Quando descobriu o paradeiro do bebê, foi preciso que ela tirasse documentos como passaporte, pra si e para João, além de uma segunda via da certidão de nascimento do filho. Mas não ficou nisso. Houve ainda a necessidade de que autoridades brasileiras entregassem às americanas o histórico criminal dela, sem nenhuma ocorrência de crime, para que ela pudesse ter direito a reaver o bebê em vez de ele ser encaminhado à adoção. Cada etapa da burocracia alongava o período longe do filho.
Consultado pela reportagem sobre o caso de João, o Departamento de Saúde e Serviços Humanos afirmou que "o Departamento de Segurança Doméstica encaminha para o serviços de lar temporário crianças não têm um dos pais ou o responsável legal com eles quando chegam aos Estados Unidos e, portanto, são consideradas desacompanhadas. Isso inclui crianças que chegam ao país com um parente que não seja um dos pais". O órgão diz ainda que "por uma questão de política, a fim de proteger a privacidade e a segurança da criança, não identifica nem faz comentários sobre casos específicos". E reafirma que a prioridade é manter esses menores "seguros, saudáveis %u200B%u200Be unidos aos membros da família o mais rápido possível, em segurança".
Ainda segundo o departamento, o objetivo do governo americano é sempre reunir a família, ainda que o status migratório dela não seja legal. De acordo com dados do órgão, em 80% dos casos a criança que passa pela fronteira desacompanhada tem familiares nos Estados Unidos. E, em mais de 40% dos casos, o familiar que está no país é seu guardião legal.

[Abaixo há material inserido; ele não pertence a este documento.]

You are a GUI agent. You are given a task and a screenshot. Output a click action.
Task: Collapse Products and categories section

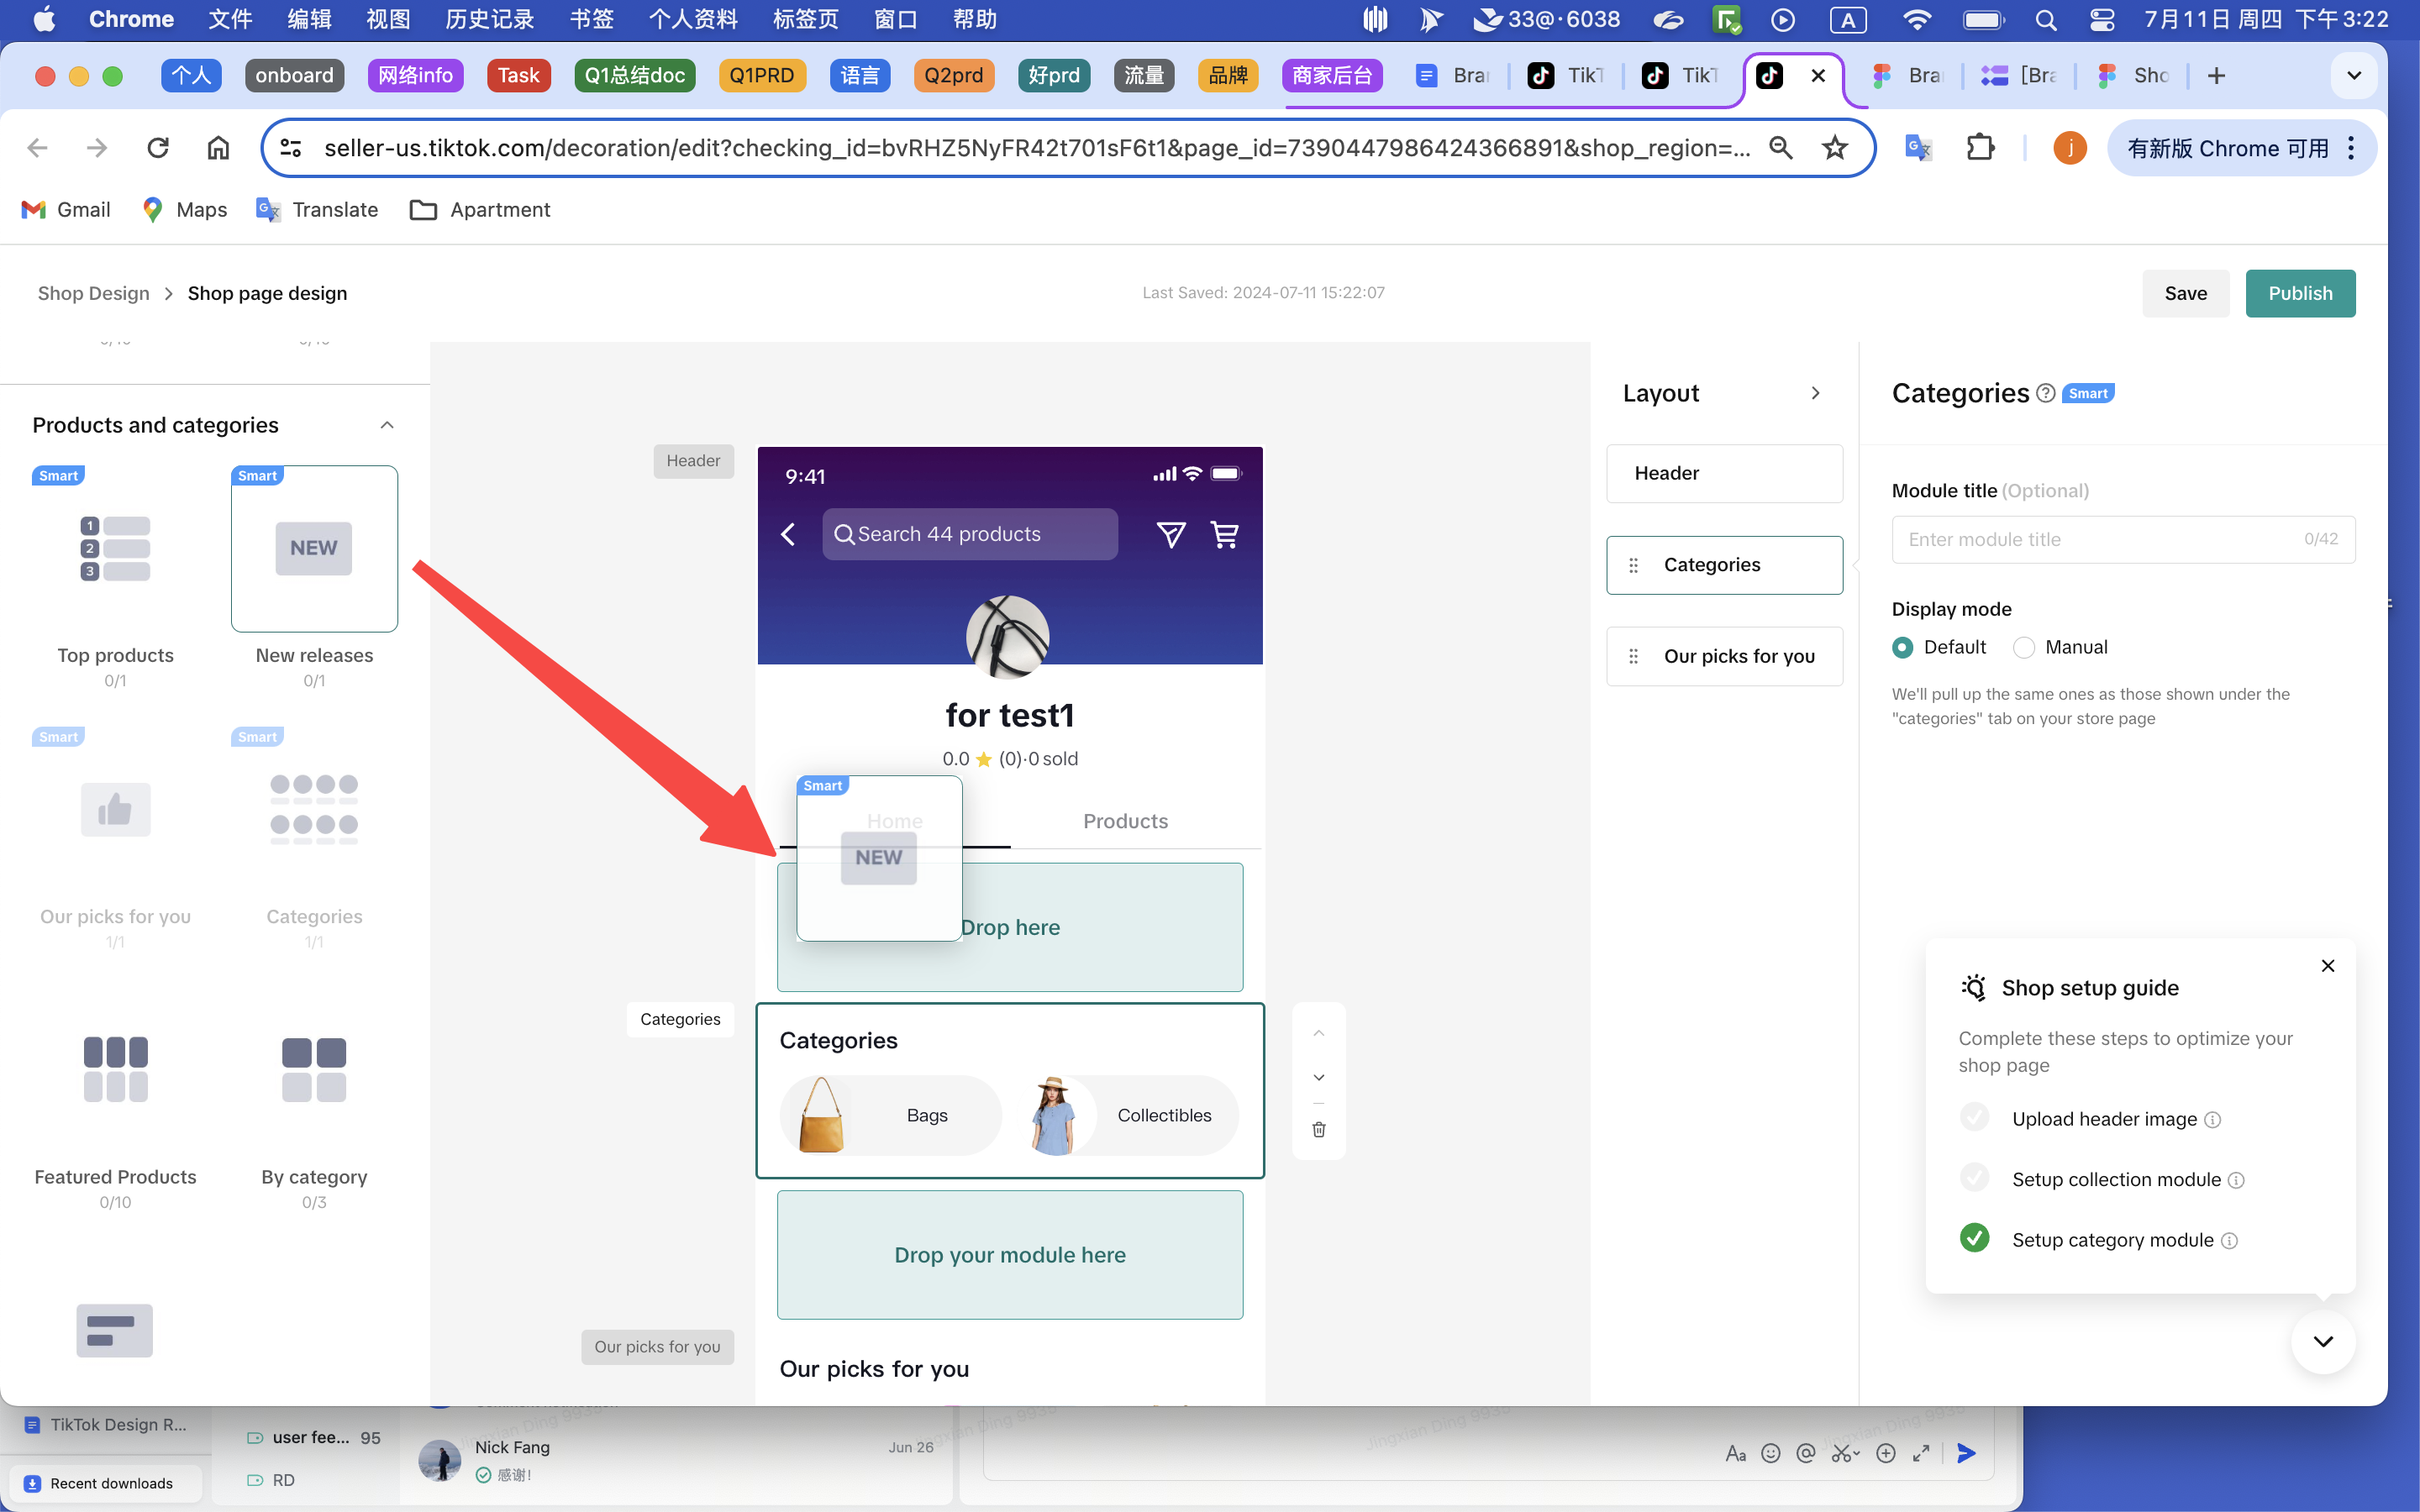387,425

É o caso de João e sua mãe. Há alguns dias, eles se reencontraram — mas ainda estão longe de um final feliz, já que os pais de João ainda terão que lidar com o processo de deportação que pode expulsar toda a família dos Estados Unidos. Por ora, João poderá aprender o português, junto do inglês, ao lado de sua família brasileira.
*O nome da criança foi alterado para preservar sua identidade.
Enfrenta uma situação parecida e precisa de ajuda? As autoridades americanas disponibilizam uma linha nacional ou um e-mail para pais que acreditem que seus filhos estejam sob tutela dos Estados Unidos e queiram consultar: +1 (800) 203-7001 ou information@ORRNCC.com. O call center confirma se uma criança está sob os cuidados das autoridades americanas e envia informações em tempo real sobre a consulta da pessoa que ligou para o abrigo em que a criança está localizada. No entanto, não fornece qualquer informação sobre o paradeiro da criança e seu estado de saúde ao solicitante de informações até que haja comprovação do vínculo parental.